Harvey and Flagella were travelling across the country on a Greyhound bus. [1362]*1362When the bus stopped at the North Little Rock, Arkansas, Greyhound bus station for cleaning and refueling, the passengers were told that they could exit the bus. Harvey and Flagella and other passengers did so.

Two Little Rock police detectives were monitoring the bus station for illegal narcotics smuggling. Along with a narcotics-sniffing dog, named Jupp, they inspected the baggage area in the underbelly of the bus and found no narcotics. The detectives and Jupp then boarded the bus. According to one of the detectives, as Jupp was walking down the aisle he lifted “his head and ... sniff[ed] high” indicating “that the odor of narcotics [was] above his head level.” At that point, the detectives opened some of the doors to the overhead baggage area, removed some of the bags, placed them at Jupp’s level, and allowed Jupp to sniff them. Jupp “alerted” to two bags. The detectives then returned all of the bags to the overhead storage area and exited the bus.

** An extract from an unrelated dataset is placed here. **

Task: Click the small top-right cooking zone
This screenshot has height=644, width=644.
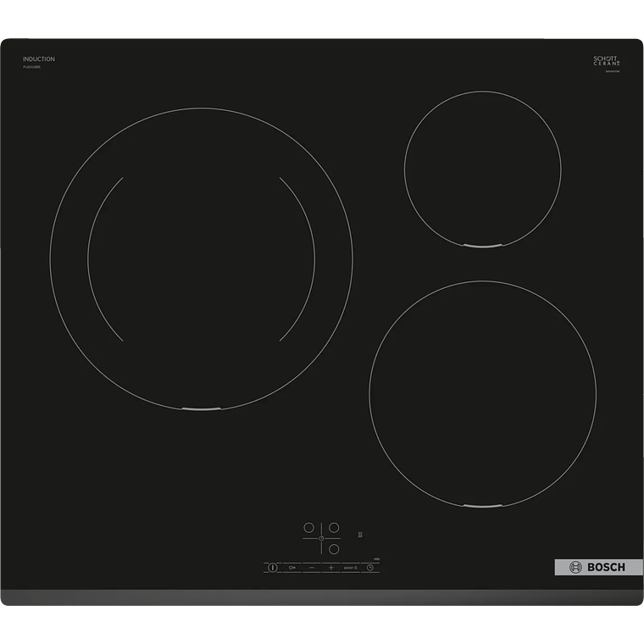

The overhead baggage area was described as similar to those found on airplanes. Unlike airplanes, however, the baggage area is not compartmentalized; there are no inner walls dividing the baggage area into individual compartments. Thus, the overhead area is really one large compartment, with individual doors above the seats. These doors cannot be locked to the exclusion of other passengers.

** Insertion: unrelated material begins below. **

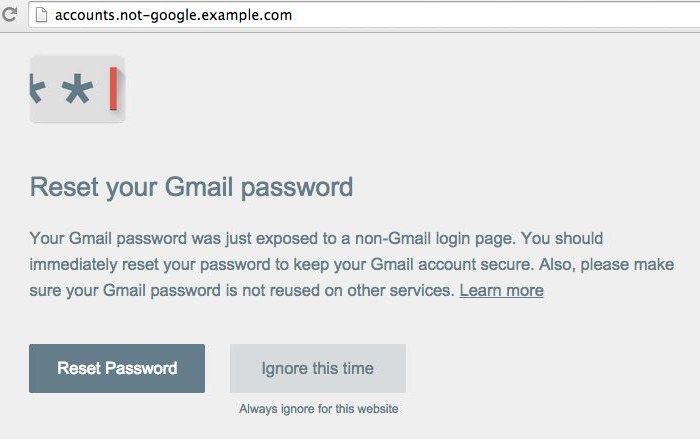Click the partial asterisk at logo's left edge

point(38,90)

Harvey, Flagella, and the other passengers then returned to their seats on the bus. Before the bus departed, the detectives re-boarded, retrieved one of the bags to which Jupp had alerted, and asked the owner to identify himself. Flagella admitted that it was her suitcase, whereupon the detectives asked her to take it and wait outside the bus. The detectives repeated the procedure with the second bag, which was claimed by Harvey.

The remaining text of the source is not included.